━━━ Source passage

-Re: why not hadoop backup name node data to local disk daily or hourly?
Mohammad Tariq 2012-12-20, 10:24
I am sorry Andy, I forgot one important point.
The Secondary NameNode has been deprecated now, so consider using the
Checkpoint Node or Backup Node. Checkpoint Node is the process which is
actually responsible for creating periodic check points. It downloads
fsimage and log edits from the active NameNode, merges them locally, and
uploads the new image back to the active NameNode.
*It is advisable to run the Checkpoint Node on a different machine as it
consumes almost equal amount of memory as that of NameNode.
You can start Checkpoint Node by using "bin/hdfs namenode -checkpoint"
The default value of the maximum delay between two consecutive checkpoints
is 1 hour (which is exactly what you want, right???). But you can configure
it as per your requirements through "dfs.namenode.checkpoint.period".
On Thu, Dec 20, 2012 at 3:38 PM, Mohammad Tariq <[EMAIL PROTECTED]> wrote:
> Hello Andy,
> NN stores all the metadata in a file called as "fsimage". The
> fsimage file contains a snapshot of the HDFS metadata. Along with fsimage
> NN also holds "edit log" files. Whenever there is a change to HDFS, it
> gets appended to the edits file. When these log files grow big, they are
> merged together with fsimage file. These files are stored on the local FS
> at the path specified by the "dfs.name.dir" property in "hdfs-site.xml"
> file. To prevent any loss you can give multiple locations as the value for
> this property, say 1 on your local disk and another on a network drive in
> case you HD get crashed you still have the metadata safe with you in that
> network drive.(The condition which you have faced recently)
> Now, coming to the SNN. It is a helper node for the NN. SNN periodically
> pulls the fsimage file, which would have grown quite big by now. And the NN
> starts the cycle again. Suppose, you are ruuning completely out of luck and
> loose the entire NN. In such a case you can take his copy of fsimage from
> the SNN and retrieve your metadata back.
> Best Regards,
> On Thu, Dec 20, 2012 at 3:18 PM, 周梦想 <[EMAIL PROTECTED]> wrote:
>> Some reasons lead to my name node data error, but the error data also
>> overwrite the second name node data, also the NFS backup. I want to recover
>> the name node data a day ago or even a week ago,but I can't. I have to back
>> up name node data manually or write a bash script to backup it? why hadoop
>> does not give a configure to backup name node data to local disk daily or
>> hourly with different time stamp name?
>> The same question is to HBase's .META. and -ROOT- table. I think it's
>> history storage is more important 100 times than the log history.
>> I think it could be implemented in Second Name Node/Check Points Node or
>> Back Node. Now I do this just using bash script.
>> Some one agree with me?
>> Best Regards,
>> Andy Zhou

━━━━━━
━━━ Information supplied

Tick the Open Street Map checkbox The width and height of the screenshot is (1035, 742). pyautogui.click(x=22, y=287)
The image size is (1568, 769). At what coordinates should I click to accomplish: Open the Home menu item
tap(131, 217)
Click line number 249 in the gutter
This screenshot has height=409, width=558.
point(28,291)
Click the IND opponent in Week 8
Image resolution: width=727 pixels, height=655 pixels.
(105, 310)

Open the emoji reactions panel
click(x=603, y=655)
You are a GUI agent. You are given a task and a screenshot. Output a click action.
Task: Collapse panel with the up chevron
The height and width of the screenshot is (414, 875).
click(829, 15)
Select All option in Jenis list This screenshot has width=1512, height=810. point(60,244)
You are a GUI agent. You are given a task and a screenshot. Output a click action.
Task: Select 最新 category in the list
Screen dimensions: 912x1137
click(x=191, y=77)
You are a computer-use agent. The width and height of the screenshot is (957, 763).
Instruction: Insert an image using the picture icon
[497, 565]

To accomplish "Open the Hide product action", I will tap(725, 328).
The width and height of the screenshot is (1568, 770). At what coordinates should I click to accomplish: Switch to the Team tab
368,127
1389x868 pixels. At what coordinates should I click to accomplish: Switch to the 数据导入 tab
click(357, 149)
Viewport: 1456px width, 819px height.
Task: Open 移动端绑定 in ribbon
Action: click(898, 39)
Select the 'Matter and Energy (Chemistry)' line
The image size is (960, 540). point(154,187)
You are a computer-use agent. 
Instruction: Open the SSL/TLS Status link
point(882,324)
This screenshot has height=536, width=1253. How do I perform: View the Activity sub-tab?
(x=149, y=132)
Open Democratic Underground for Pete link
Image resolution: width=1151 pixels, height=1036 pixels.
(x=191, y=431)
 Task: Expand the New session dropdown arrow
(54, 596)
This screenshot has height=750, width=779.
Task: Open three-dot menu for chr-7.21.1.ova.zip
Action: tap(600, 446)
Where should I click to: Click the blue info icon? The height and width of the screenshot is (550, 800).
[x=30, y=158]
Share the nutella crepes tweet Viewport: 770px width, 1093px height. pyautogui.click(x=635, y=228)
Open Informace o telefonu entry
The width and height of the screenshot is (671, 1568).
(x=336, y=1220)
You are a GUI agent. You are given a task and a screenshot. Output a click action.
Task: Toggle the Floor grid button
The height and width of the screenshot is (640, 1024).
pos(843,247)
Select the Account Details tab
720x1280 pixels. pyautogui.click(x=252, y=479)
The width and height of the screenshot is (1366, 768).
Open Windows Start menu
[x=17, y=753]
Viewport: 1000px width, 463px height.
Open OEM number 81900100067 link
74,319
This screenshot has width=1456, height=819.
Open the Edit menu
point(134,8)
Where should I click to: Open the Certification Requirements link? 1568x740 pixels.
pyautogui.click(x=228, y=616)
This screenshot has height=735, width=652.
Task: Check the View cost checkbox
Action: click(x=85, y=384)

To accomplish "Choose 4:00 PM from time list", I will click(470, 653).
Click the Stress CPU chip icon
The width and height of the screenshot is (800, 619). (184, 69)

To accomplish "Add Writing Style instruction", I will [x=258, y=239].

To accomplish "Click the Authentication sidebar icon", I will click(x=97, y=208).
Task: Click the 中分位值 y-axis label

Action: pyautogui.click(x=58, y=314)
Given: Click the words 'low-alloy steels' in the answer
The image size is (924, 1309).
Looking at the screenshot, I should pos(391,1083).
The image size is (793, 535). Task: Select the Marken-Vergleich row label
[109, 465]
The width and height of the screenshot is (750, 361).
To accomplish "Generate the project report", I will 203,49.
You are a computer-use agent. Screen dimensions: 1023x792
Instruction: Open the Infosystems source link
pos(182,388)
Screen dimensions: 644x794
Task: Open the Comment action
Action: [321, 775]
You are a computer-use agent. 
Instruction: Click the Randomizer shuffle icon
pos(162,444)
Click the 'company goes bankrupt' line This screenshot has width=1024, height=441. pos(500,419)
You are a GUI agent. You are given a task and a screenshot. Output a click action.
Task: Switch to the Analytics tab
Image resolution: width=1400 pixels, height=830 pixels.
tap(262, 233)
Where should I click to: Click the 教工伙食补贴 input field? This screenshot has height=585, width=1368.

━━━━━━

◆ Actions to take ◆
A - Swap "forgot" for "left out" in the Hadoop thread, giving its text starting at "-Re: why not" and ending at "one important point.".
B - According to the Hadoop thread, why should the Checkpoint Node run on a different machine?

◆ Worked answers ◆
A -
-Re: why not hadoop backup name node data to local disk daily or hourly?
Mohammad Tariq 2012-12-20, 10:24
I am sorry Andy, I left out one important point.

B - It should run on a different machine because it consumes almost the same amount of memory as the NameNode.